I have a user control where the Load event is firing too early. The user control has a couple of objects passed into the constructor, and has a load event.
public int num;
public String value;
public myControl(int num, String value)
{
InitializeComponent();
this.num = num;
this.value = value;
}
private void MyControl_Load(object sender, EventArgs e)
{
sometextbox.Text = value;
someothertextbox.Text = num.ToString();
}
My issue is that whenever the control is called, the initialize calls the Load event too early. Towards the end of InitializeComponent() in the Designer.cs, it adds the Load event to the control using this code
this.Load += new System.EventHandler(this.MyControl_Load);
and right after it adds the event handler, it goes to the event. So if I had something like this in the Designer...
Some code 1
Some code 2
this.Load += new System.EventHandler(this.MyControl_Load);
Some code 4
Some code 5
it will actually jump OUT of the InitializeComponent() and go run MyControl_Load, before coming back and finishing out with somecode4 and somecode5.

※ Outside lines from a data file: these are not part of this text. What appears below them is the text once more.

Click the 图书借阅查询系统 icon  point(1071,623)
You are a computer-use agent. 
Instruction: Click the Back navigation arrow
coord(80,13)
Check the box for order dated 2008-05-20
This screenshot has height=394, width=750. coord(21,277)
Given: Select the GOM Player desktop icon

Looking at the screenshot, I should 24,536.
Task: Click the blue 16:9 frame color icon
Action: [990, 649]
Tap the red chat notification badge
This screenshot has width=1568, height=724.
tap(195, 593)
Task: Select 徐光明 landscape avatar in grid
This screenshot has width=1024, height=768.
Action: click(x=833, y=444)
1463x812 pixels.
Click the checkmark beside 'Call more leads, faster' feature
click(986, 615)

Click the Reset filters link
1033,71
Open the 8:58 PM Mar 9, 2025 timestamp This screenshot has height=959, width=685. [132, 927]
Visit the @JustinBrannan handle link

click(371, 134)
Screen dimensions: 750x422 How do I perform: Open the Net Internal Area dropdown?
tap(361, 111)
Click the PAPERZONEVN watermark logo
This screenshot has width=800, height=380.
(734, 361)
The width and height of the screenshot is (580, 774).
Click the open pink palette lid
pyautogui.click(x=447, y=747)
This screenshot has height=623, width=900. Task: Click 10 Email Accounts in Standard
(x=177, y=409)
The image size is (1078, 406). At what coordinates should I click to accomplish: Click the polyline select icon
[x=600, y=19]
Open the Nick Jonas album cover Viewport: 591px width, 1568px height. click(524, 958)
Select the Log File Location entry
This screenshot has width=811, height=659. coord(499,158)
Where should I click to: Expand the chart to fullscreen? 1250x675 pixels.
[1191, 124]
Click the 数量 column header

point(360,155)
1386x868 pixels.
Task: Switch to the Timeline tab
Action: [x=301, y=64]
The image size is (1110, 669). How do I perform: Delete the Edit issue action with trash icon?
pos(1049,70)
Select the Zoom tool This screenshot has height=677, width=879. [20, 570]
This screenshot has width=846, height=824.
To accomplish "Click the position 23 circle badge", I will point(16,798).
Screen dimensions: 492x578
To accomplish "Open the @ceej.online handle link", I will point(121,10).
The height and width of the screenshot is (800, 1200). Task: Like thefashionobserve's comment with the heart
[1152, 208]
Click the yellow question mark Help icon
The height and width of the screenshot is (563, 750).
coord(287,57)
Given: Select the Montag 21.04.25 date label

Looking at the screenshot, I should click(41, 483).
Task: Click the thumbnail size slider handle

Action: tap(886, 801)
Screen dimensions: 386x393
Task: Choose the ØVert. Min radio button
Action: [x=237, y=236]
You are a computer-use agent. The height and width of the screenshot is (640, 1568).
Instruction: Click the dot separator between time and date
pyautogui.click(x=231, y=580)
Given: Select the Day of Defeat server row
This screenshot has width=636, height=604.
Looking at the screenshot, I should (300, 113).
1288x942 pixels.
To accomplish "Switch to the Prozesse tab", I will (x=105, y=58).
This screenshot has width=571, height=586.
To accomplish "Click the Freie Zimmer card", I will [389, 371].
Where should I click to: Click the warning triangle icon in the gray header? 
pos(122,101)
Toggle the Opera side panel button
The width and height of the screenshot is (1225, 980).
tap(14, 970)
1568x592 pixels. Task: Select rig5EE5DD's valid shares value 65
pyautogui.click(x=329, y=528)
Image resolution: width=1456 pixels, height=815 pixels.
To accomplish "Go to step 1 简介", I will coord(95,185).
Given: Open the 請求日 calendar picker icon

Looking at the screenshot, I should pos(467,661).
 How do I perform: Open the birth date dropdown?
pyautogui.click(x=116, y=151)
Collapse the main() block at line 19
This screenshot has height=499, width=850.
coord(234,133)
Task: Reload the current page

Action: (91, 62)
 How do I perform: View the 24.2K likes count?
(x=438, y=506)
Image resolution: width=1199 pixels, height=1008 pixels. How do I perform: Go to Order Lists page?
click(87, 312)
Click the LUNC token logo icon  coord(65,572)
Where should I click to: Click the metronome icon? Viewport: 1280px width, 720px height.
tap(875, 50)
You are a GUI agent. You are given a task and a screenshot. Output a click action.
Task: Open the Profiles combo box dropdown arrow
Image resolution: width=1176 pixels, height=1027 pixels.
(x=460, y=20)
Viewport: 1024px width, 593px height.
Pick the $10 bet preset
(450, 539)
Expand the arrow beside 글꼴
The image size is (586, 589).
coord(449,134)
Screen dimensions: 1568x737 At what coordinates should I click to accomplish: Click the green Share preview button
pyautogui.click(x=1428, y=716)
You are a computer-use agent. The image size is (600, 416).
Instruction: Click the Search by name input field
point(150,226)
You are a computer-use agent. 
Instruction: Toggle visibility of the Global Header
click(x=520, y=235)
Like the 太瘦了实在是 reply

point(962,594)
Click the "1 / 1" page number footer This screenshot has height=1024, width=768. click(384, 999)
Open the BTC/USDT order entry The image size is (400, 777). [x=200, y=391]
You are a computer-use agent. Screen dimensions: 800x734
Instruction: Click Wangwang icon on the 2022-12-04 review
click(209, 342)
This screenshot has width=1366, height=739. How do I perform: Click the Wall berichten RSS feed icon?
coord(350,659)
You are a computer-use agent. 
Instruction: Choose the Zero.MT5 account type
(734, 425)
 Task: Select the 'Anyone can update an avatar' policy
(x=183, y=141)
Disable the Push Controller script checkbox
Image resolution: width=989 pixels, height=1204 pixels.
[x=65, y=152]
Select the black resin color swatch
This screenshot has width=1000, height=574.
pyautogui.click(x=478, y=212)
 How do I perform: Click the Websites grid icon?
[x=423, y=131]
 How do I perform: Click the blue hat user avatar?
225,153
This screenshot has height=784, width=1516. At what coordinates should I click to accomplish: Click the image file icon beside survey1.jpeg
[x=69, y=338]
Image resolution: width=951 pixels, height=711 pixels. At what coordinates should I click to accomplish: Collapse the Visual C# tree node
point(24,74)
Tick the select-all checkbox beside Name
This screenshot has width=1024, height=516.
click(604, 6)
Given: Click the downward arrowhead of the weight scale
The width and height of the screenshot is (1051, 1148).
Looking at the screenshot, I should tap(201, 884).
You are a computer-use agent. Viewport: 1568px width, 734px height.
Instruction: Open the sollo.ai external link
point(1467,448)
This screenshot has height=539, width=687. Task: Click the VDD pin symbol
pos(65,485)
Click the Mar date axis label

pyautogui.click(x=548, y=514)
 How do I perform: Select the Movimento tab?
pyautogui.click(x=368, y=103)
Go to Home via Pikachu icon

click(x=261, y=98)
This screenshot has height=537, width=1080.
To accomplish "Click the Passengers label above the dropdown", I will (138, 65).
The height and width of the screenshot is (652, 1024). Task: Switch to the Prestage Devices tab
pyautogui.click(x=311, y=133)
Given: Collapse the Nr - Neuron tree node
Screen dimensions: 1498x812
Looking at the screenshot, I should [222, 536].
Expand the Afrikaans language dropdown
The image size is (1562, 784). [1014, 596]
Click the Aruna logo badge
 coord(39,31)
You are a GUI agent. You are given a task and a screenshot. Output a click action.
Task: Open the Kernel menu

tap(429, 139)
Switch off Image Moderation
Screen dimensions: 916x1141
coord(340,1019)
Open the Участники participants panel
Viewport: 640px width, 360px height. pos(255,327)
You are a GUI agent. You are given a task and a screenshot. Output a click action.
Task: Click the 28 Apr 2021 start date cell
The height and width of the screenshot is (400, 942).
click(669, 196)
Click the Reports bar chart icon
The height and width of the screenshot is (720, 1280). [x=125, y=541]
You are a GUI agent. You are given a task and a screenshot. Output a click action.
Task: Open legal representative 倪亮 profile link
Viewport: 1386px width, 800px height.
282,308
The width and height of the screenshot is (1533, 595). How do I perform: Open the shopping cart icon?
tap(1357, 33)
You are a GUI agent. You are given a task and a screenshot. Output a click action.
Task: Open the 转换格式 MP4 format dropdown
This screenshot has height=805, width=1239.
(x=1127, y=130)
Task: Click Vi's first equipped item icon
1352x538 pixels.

This wouldn't be an issue normally since the Load is just setting some text boxes, but they're using values that are passed in through the constructor, and since the values are set AFTER initializeComponent(), everything just ends up being NULL.
The short answer is to put this.num = num
and this.value = value
ABOVE the call to initializeComponent(), but this exact same method works on multiple other user controls, and I'm just curious as to why this method doesn't work on this user control.